Lantas bagaimana sikap Ketua Mahkamah Konstitusi (MK) RI terhadap rencana penundaan Pemilu 2024 ini? Hazairin memaparkan, kultur dan aura personal Ketua MK RI Doktor H Anwar Usman kelahiran Bima-NTB selalu tampil sejuk, kalem, menghindari aksi populis tampil di media mainstream membahas isu-isu politik tarik menarik kepentingan. Keengganan Doktor Anwar Usman menjawab pertanyaan media seperti isu penundaan pemilu dan perpanjangan masa jabatan Presiden RI 3 periode dengan mudah dapat dibaca dalam dua hal.
Pertama, sebagai Hakim MK dan sebagai Ketua MK, Doktor H Anwar Usman menyadari benar posisinya sebagai “negarawan” yang selalu menuntut berada pada jalan tengah sesuai dengan prinsip-prinsip etis Hakim MK yakni senantiasa berpegang pada prinsip “independensi, prinsip tidak berpihak pada kepentingan kelompok dan golongan, prinsip menjaga integritas, prinsip menjaga kesopanan dan kepantasan, prinsip kesetaraan, prinsip kecakapan, prinsip kearifan dan kebijaksanaan”.

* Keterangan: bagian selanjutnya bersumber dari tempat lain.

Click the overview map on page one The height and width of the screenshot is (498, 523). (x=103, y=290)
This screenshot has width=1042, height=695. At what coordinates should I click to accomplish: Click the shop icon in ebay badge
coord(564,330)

Kemudian sambungnya, kedudukan Ketua MK dan Hakim MK harus sungguh-sungguh dirasakan manfaatnya bagi publik, bagi bangsa dan negara dalam derajat kearifan etis-nya dan kebijaksanaan sikap yang tidak memihak pada kepentingan golongan melalui internalisasi dan eksternalisasi prinsip-prinsip etis dalam kehidupan berbangsa dan bernegara.
“Mahkamah Konstitusi dengan nakhoda Doktor H Anwar Usman dapat dirasakan kesejukan meredam riuhnya perseteruan politik dalam sidang-sidang MK yang terbuka untuk umum, kendati memendam ketidakpuasan sebagian pihak yang merasa tidak diuntungkan oleh putusan-putusan Hakim MK,” urai Hazairin.

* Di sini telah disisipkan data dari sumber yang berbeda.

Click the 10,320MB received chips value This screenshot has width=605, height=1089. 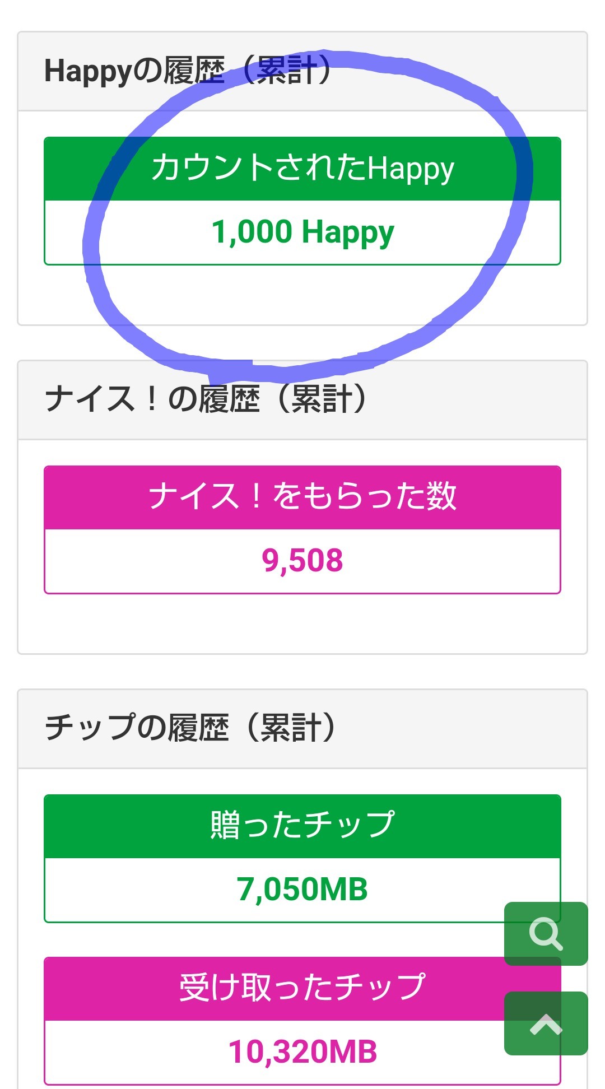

Lalu yang kedua lanjutnya, Ketua MK Doktor H Anwar Usman selalu dalam real konstitusional yakni telaten memahami tugas dan fungsinya yang diamanahi Undang-undang untuk mengadili pada tingkat pertama dan terakhir, yang putusan-nya bersifat final untuk menguji Undang-Undang terhadap UUD, memutuskan sengketa kewenangan Lembaga Negara yang kewenangan-nya diberikan UUD 1945, memutuskan pembubaran partai politik, memutuskan tentang perselisihan hasil pemilihan umum. Hal tersebut tertuang dalam pasal 24 (C) ayat (1) UUD 1945.
“Demikian penting dan strategis posisi Ketua MK dan Hakim MK menentukan jalannya sejarah Tanah Air,” tegasnya.

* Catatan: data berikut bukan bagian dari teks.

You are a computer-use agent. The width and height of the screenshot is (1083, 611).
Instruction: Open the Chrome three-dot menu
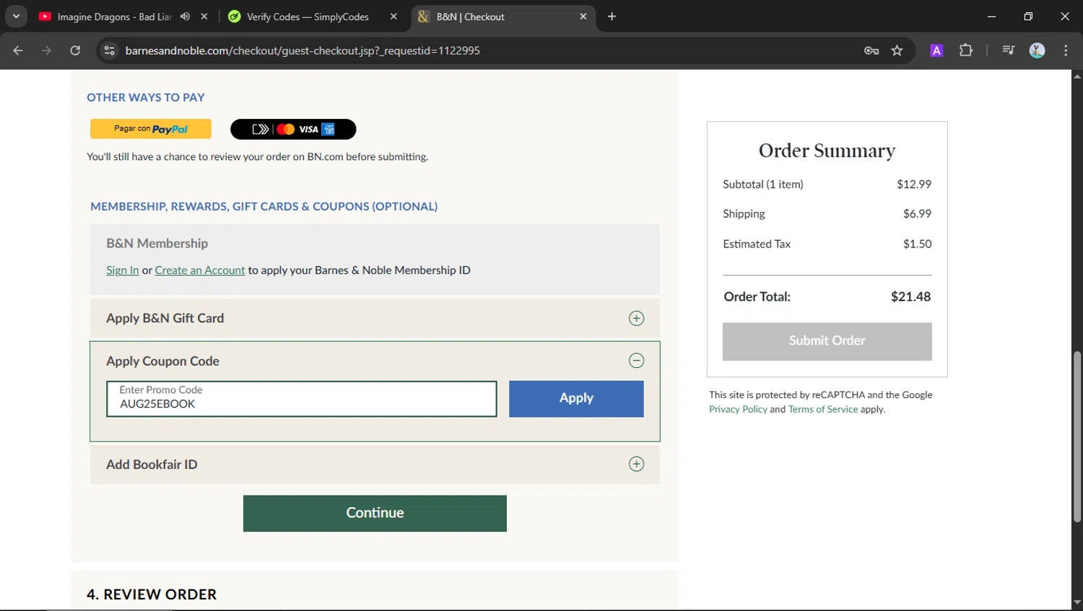click(1065, 50)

Ia menambahkan, ketepatan sikap Ketua MK yang enggan memberikan komentar terhadap berbagi isu politik yang sifatnya ekstra-yurisdiksi MK, adalah manifestasi sikap Ketua MK menjaga marwah dan kewibawaan MK sebagai institusi negara dan sekaligus memotret kredibilitas Ketua MK yang secara watak tidak tertarik membangun popularitas dalam framing media mainstream terhadap isu-isu yang berkembang di luar tugas konstitusional-nya sebagai Ketua MK dan Hakim MK.
Bagaimanapun juga, sejarah naas keterpurukan Mahkamah Konstitusi yang pernah menyandera mantan ketua MK dan Hakim MK terdahulu dalam kasus suap harus dipulihkan oleh jajaran sembilan Hakim MK sekarang, guna merebut kepercayaan publik tanpa terseret dalam wacana politik yang tidak punya relasi dengan kedudukan Mahkamah Konstitusi sebagai institusi negara yang menjaga marwah konstitusi negara.
“Sejauh Ketua MK mampu berdiri pada jalan tengah berdasarkan sifat kearifan sebagai negarawan yang tidak berpihak pada kepentingan kelompok dan golongan, niscaya Mahkamah Konstitusi sejati-nya sungguh-sungguh berdiri tegak lurus di atas kepentingan bangsa dan negara. Hanya dengan itu, Ketua MK dan para Hakim akan dikenang oleh sejarah,” tambahnya.